Sarebbe pronto a sottoscrivere un Patto con Regioni e ministero per salvare il Ssn, come propone Zuccatelli?
Credo anch’io che ci sia bisogno di un patto con i professionisti, un patto tra coloro che vedono nel Ssn un valore e un patrimonio di questo Paese da salvare. Mi fa piacere sentirlo dire da lui, perché, per molto tempo ho pensato che soltanto i sindacati medici avessero a cuore le sorti del Ssn mentre da altre parti ci si arrendeva ad una deriva regionalistica che ora sta mostrando tutti i suoi limiti. Se il rischio è quello di perdere il Ssn, occorre che tutti facciano un passo in avanti ragionando insieme, sapendo che, come dice il ministro Balduzzi, se non c’è la partecipazione dei medici non si va da nessuna parte.
Finora invece, tutti hanno parlato dei medici e di quello che devono fare, ma con noi non ha parlato nessuno: tutte le lettere, gli appelli e i richiami che abbiamo fatto alle Regioni per aprire un tavolo che analizzasse i determinanti di un nuovo patto sociale con i professionisti sono rimaste lettera morta.
I medici sono disponibili a ragionare sul cambiamento ma a condizione che anche gli altri attori si mettano in gioco. Perchè è assolutamente chiaro che un ragionamento in cui si individua in un solo attore il soggetto del cambiamento necessario, scaricandogli la responsabilità di tutto ciò che non va, chiamando fuori la politica e le Regioni, è monco.
 
Nell’intervista, Zuccatelli esprime un giudizio severo sull’intramoenia allargata. Qual è il suo parere?
Sull’intramoenia allargata mi incuriosisce il termine che usa, “favorire”, come se questo istituto fosse un favore fatto ai medici. Questo è un vecchio retropensiero dei Direttori generali e delle aziende, che immaginano la libera professione non come un’attività istituzionale, fonte anche di finanziamento, ma come un favore fatto ai medici.
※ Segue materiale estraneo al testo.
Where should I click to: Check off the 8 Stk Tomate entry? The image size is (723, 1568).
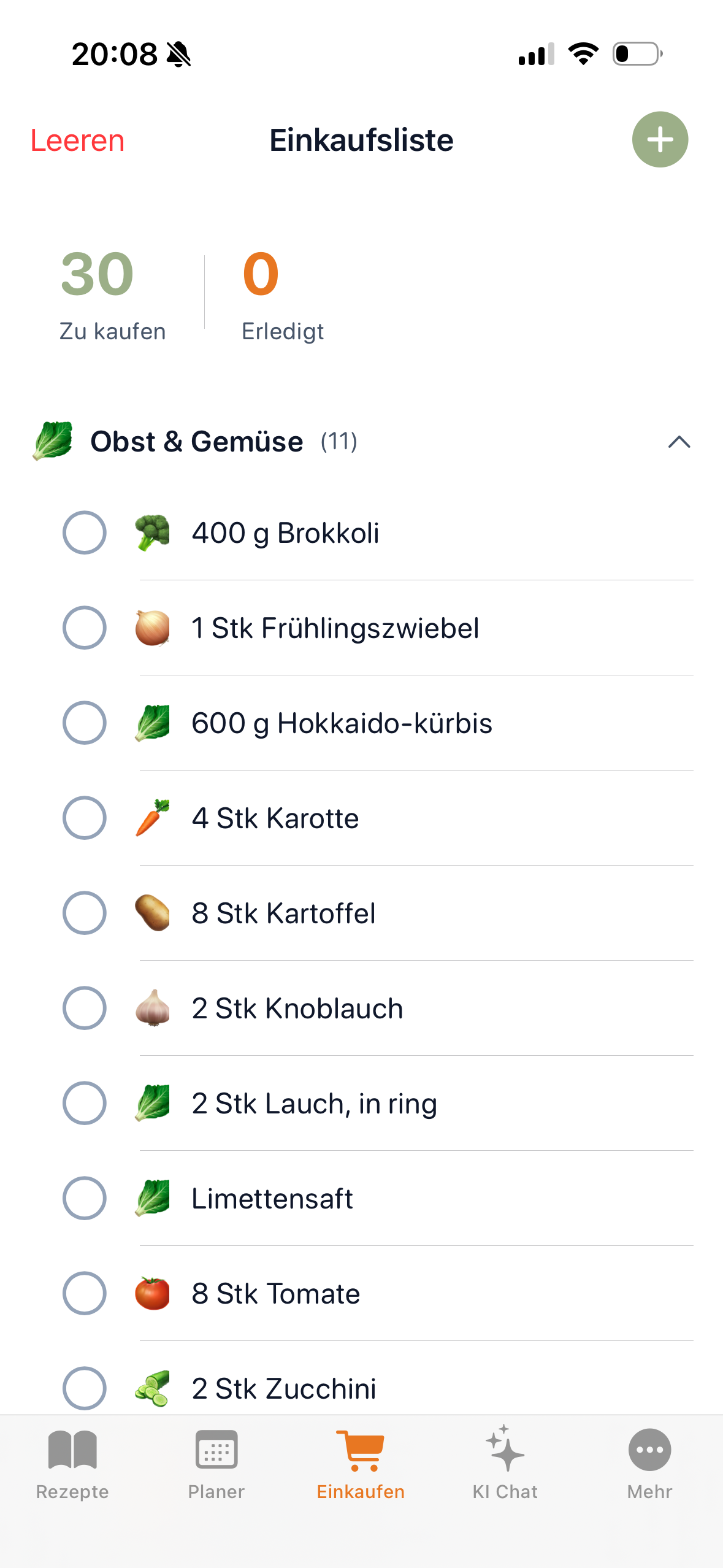coord(85,1293)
Questo istituto andrebbe invece valorizzato anche come possibilità di drenare risorse che dal privato vanno a vantaggio del pubblico.
Insomma, se questo ragionamento vuole essere un tentativo di apertura ben venga, se invece ci si limita a individuare nel personale un’area da colpire non mi sta bene.
 
E riguardo al numero dei medici? Pensa anche lei che siano troppi?
Mi pare curioso l’elogio al blocco del turn over, che è stato organizzato in maniera indiscriminata e cieca senza individuare le vere esigenze, quando è lo stesso ministro a riconoscere la necessità di ragionare per aree di intervento.
La ricetta proposta di ridurre il numero di medici per colmare i vuoti che la gobba demografica sta creando, e creerà ancor di più nei prossimi anni, nelle file del Ssn, mi sembra una ricetta semplicistica che mira soltanto a far cassa. Pensare di sostituire competenze mediche con competenze di professioni non mediche che hanno il vantaggio di costare meno mi pare una pia illusione.
Se su questi temi l’Agenas volesse avviare un confronto con i medici, noi siamo disponibili. Da tempo cerchiamo di promuovere un dibattito ad ampio raggio, senza limiti né tabù, ma con la disponibilità a cambiare a condizione però che anche gli altri soggetti mettano sul tavolo cambiamenti veri.
Se il bene del Ssn sta a cuore a tutti è urgente promuovere un’iniziativa per definire i tempi, le modalità e gli strumenti per metterlo al riparo da un definanziamento che nei prossimi anni rischia di strangolarlo e da una deriva regionalistica che sta creando diseguaglianze a tutti i livelli.